E quanto é que este produto poderia render, se chegasse a ser colocado no mercado? Os valores variam não apenas em função da quantidade apreendidas mas também do tipo de bebida em causa. De qualquer forma, este ano, a GNR já conseguiu impedir que mais de 250 mil litros de bebidas chegassem aos cafés, bares e restaurantes do país ou que acabassem exportados para Espanha – o mercado ibérico é a porta de entrada dos produtos irregulares apanhados em território nacional, já que, esclarece a GNR, «as situações detetadas tinham todas como destino a sua introdução em Portugal e Espanha».
Em termos de valor de mercado, no ano passado, a comercialização das garrafas apreendidas poderia ter superado os 706 mil euros em proveitos para os autores das fraudes em causa; em 2014 foram mais de 248 mil e, há três anos (2013), o valor superou os 436 mil euros.

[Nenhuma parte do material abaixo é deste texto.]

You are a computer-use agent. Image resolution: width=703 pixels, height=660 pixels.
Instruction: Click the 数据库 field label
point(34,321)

Legislação mais apertada para combater o crime
No caso da megaoperação da ASAE, na semana passada, estavam em causa 1700 garrafas do vinho Pêra Manca. Em termos mundiais há uma espécie de lista negra que varia de país para país e que incluiu alguns dos vinhos mais raros.
Um Château Petrus, um Domaine de la Romanee Conti ou ainda um Château Lafite Rothschild são algumas das raridades de que, de acordo com as revistas da especialidade, um apreciador de vinho deve suspeitar, caso lhe chegue às mãos com demasiada facilidade.

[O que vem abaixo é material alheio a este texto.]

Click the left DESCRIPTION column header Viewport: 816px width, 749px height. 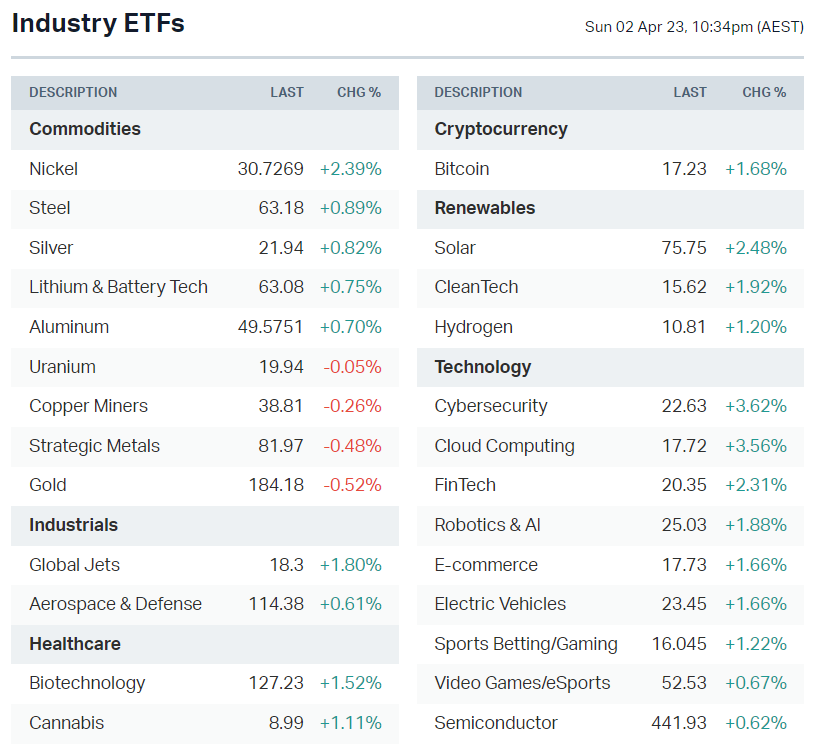coord(73,93)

O top três ou mesmo um top 10 dos vinhos contrafeitos em maior número varia com regularidade, diz ao SOL David Wainwright, um especialista em contrafações que no ano passado fundou em Hong Kong uma consultora na área. Ainda assim, há dois tipos de bebidas que dificilmente escapam a uma listagem do género: «São quase sempre vinhos franceses de alta qualidade e o uísque single malt».
Questionado sobre a dúvida de um milhão de euros – por onde deve passar o combate a estas imitações de vinhos? -, Wainwright responde que essa tarefa é «muito difícil» e que «as leis têm de ser simplificadas e mudadas», uma vez que «a contrafação de vários produtos [entre os quais os vinhos] está a tornar-se cada vez muito mais grave». Para o especialista em contrafação, «os governos não têm à sua disposição legislação [adequada] que lhes permita combater este tipo de crimes». Essa mudança legislativa é, por isso, «urgente».
David Wainwright conhece este mercado como poucos, a nível mundial. É esse conhecimento de décadas que o leva a estimar que a contrafação dos mais raros vinhos franceses não é das atividades que mais dinheiro movimento anualmente, em todo o mundo. De qualquer modo, o especialista em vinhos considera que «para as falsificações mais raras e de melhor qualidade», esse valor rondará entre os 100 e os 200 milhões de dólares anuais – sensivelmente entre os 90 e os 180 milhões de euros.